Thursday, February 21, 2008

The Day I Became an Anarchist

I used to think Anarchy was idle dreams, a lazy thinker's paradise. For the past six months I've been good friends with two men. Every weekend we get together and drink a few 40 ozs of Mickeys and drunkenly launch into intellectual discussions.

Most of these discussion inevitably veered towards today's society, government and the social infrastructure. In nearly all of these discussions my two friends have argued till they were blue in the face the benefits of Anarchy in place of the government we have today. And in all their efforts I stonewalled them and offered solutions for change in terms of today's government. I'm not going to lie, I am in love with the idea of the democracy the founding fathers gave us. But it doesn't take a rocket scientist to realize that today's democracy is not even a shadow of what our forefathers gave us.

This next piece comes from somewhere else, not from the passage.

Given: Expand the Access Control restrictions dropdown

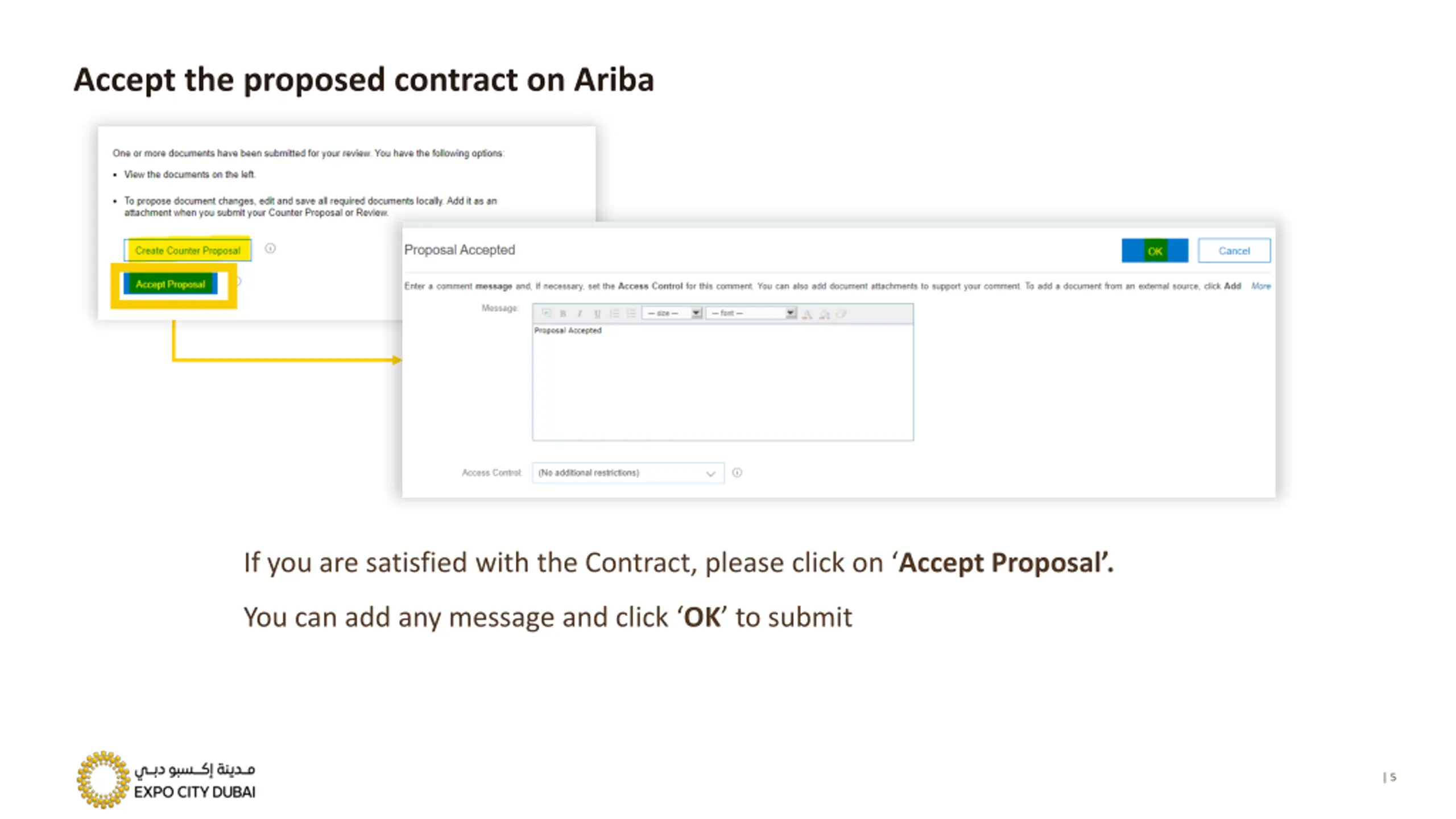Looking at the screenshot, I should click(628, 473).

For the past three years I have been pursuing the hope of fixing our failing democracy. I have tried to put my whole heart in the support of a democratic, restructured government. I have tried to 'rock the vote.' But every time a candidate comes on the television, all I can think of is how sick and tired I am. Sick and tired of what? Sick and tired of watching people I don't know run my country, my state, put laws on my body. And I am given a choice as to what to 'settle' for in terms of what kind of laws I want. And right now I am living in the ultimate fear that if anyone but Obama and Hillary get elected, I will lose every single right to my body. That is a godawful fear, and it angers me that my own government makes me feel this fear. I have spoken about my ideals and my beliefs in terms of the direction of government and society to a few individuals, and those individuals have said: "you are an Anarchist."

But still I hung on to the hope of a good, fully cooperative government in the future, and I fought to achieve it. But then it happened. I had my thunderbolt.

It happened on a trip through Texas. I got stopped in Kauffman county outside of Dallas, Texas. I was going the same speed as the other cars around me, but I was the one who got stopped. Was I driving over the speed limit? Yes. Was I driving recklessly? No. Four years of driving without a collision with another moving car shows I know how to handle a vehicle. As I was sitting there while the state trooper was writing my ticket, I sat there thinking about how fucked I was. I work a retail job at $7.15 an hour, I pay over half my income to rent, the other half to my bills. How was I supposed to pay a huge ticket? Then it hit me: this ticket is a product of the system of today.
That state trooper did not stop me because I was a risk to other drivers in terms of my speeding. He stopped me to meet the quota. He stopped me to hand me a ticket that I couldn't afford to pull more money out of me to feed the government. I was not given the trust that I deserve from my government to travel freely, in my eyes, the government has extorted money from me. I asked the state trooper how to handle this ticket in terms of court appearances since I lived in a different state. He had no answers.
What is this? I knew that if I voiced my dissent and displeasure, he would most likely ask me to step out of the car and search my vehicle (which was packed with clothes and my personal belongings). So I had to sit there and take it. That's what hundreds of people do every day in situations like these: they sit there and take it. Like a communal, government sanctioned financial rape. The people are supposed to have trust in our government, namely our police officials. This is akin to asking a victim to trust her assailant. Unless the Stockholm syndrome is rampant, this is depravity--pure and simple. Who can honestly sit here and say "I trust my police squad and my government and my city system. I trust them to treat me fairly and consider my situations."
My previous resistance to Anarchy was due to the fact that I did not believe it would fix the problems with today's world. But while sitting there in my car waiting for my ticket, I came to realize that it isn't supposed to be a solution for today's world. But tomorrow's world. I was thinking in the wrong terms. I am an anarchist because I believe in communal trust. I am an anarchist because I believe the police officer should have stopped me if I was a danger to others. But I also believe that society should raise their proteges so that they are NOT a danger to others. I believe in communities, trust, and communication. Do I believe that Anarchy is possible in today's world? No. The next generation? No. But through the generations, and how we build up our future with our children, it could be possible. And at least the collective out there can focus on providing an alternate view for others who are sick of the system. It took me this long to realize the true nature of my beliefs, and I still have a lot to learn. But it's a breath of fresh air to finally see clearly just what I believe and why I believe it. And it is something for which I shall fervently strive.

Thank you Chris, David and Brian for making me see the face of my dreams that I ignored for so long.